Migrantes: gobernanza mundial para proyectos a largo plazo
Al tema de las migraciones está dedicada parte del segundo y
todo el cuarto capítulo, “Un corazón abierto al mundo entero”, con sus “vidas
que se desgarran” (37), huyendo de guerras, persecuciones, desastres naturales,
traficantes sin escrúpulos, desarraigados de sus comunidades de origen, los
migrantes deben ser acogidos, protegidos, promovidos e integrados. Hay que
evitar migraciones no necesarias, afirma el Pontífice, creando en los países de
origen posibilidades concretas de vivir con dignidad. Pero al mismo tiempo, el
derecho a buscar una vida mejor en otro lugar debe ser respetado. En los países
de destino, el equilibrio adecuado será aquel entre la protección de los
derechos de los ciudadanos y la garantía de acogida y asistencia a los
migrantes (38-40).

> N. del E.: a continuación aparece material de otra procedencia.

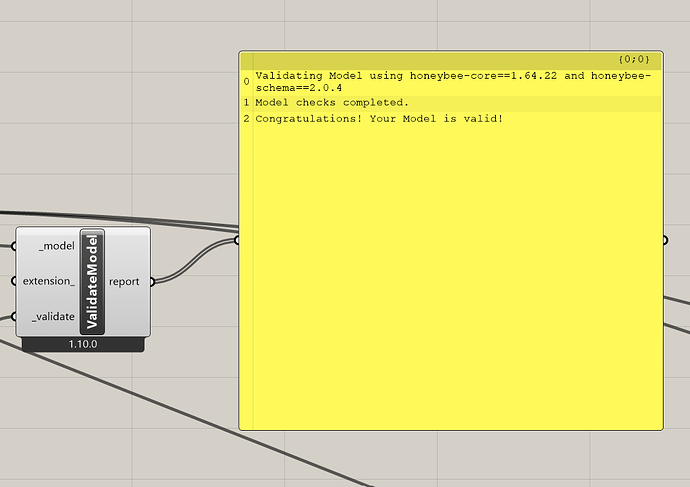Select the report output label
690x487 pixels.
pos(124,282)
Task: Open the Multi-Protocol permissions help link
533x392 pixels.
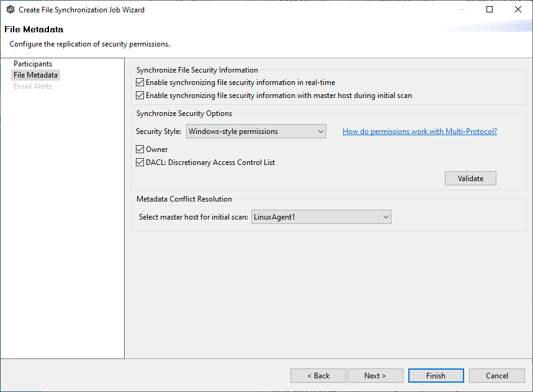Action: click(x=419, y=131)
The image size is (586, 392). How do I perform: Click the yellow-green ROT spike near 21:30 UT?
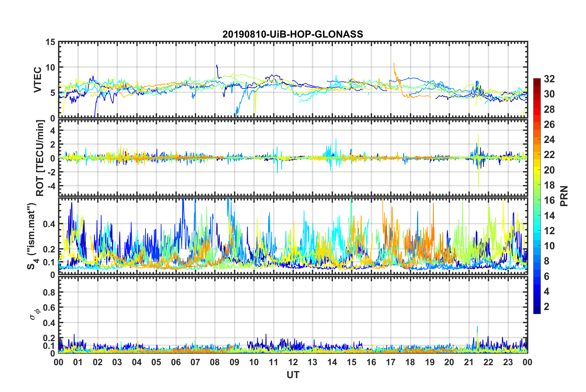[x=478, y=160]
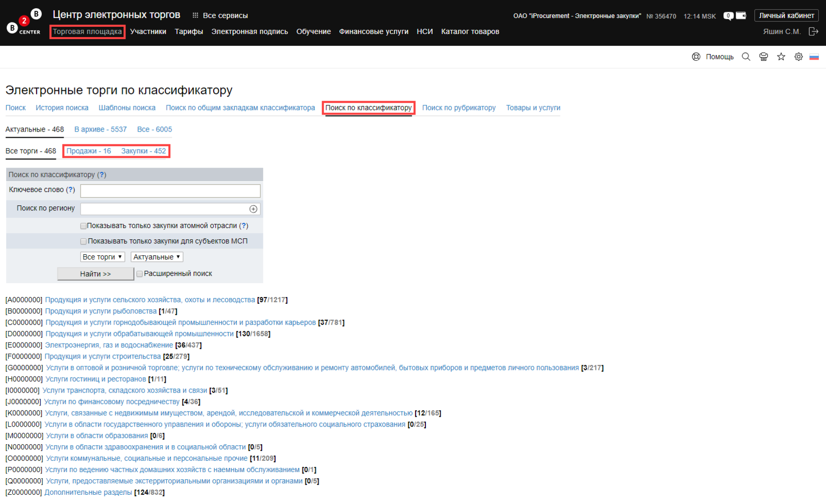The width and height of the screenshot is (826, 504).
Task: Open the Все торги dropdown in search form
Action: 103,257
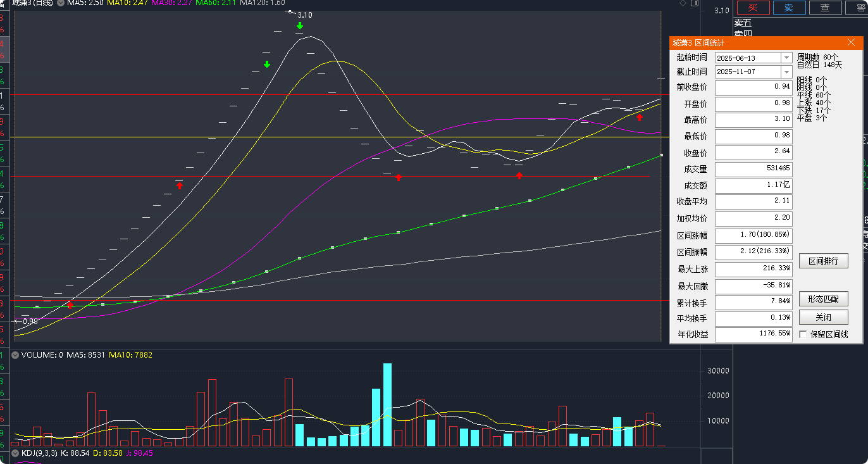Expand the main chart MA indicator menu

click(61, 3)
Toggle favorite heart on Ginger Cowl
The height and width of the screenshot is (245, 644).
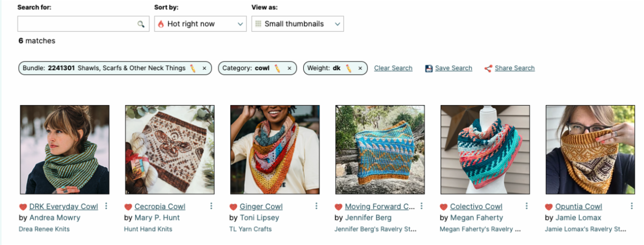coord(233,207)
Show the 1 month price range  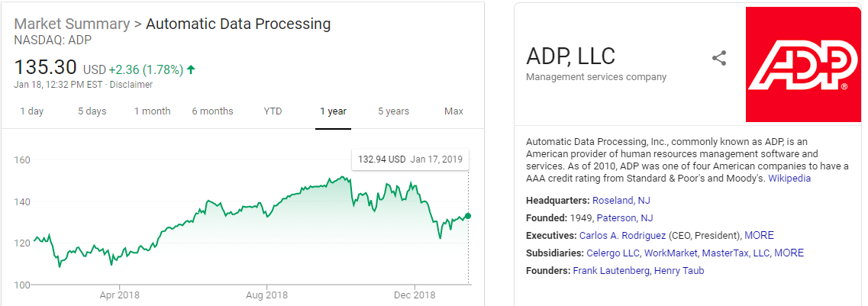[x=152, y=111]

Concretamente, el Papa señala algunas “respuestas
indispensables” especialmente para quienes huyen de “graves crisis
humanitarias”: aumentar y simplificar la concesión de visados; abrir corredores
humanitarios; garantizar la vivienda, la seguridad y los servicios esenciales;
ofrecer oportunidades de trabajo y formación; fomentar la reunificación
familiar; proteger a los menores; garantizar la libertad religiosa y promover
la inclusión social. El Papa también invita a establecer el concepto de
“ciudadanía plena” en la sociedad, renunciando al uso discriminatorio del
término “minorías” (129-131). Lo que se necesita sobre todo – se lee en el
documento – es una gobernanza mundial, una colaboración internacional para las
migraciones que ponga en marcha proyectos a largo plazo, que vayan más allá de
las emergencias individuales (132), en nombre de un desarrollo solidario de
todos los pueblos basado en el principio de gratuidad. De esta manera, los
países pueden pensar como “una familia humana” (139-141). El otro diferente de
nosotros es un don y un enriquecimiento para todos, escribe Francisco, porque
las diferencias representan una posibilidad de crecimiento (133-135). Una
cultura sana es una cultura acogedora que sabe abrirse al otro, sin renunciar a
sí misma, ofreciéndole algo auténtico. Como en un poliedro – una imagen
apreciada por el Pontífice – el conjunto es más que las partes individuales,
pero cada una de ellas es respetada en su valor (145-146).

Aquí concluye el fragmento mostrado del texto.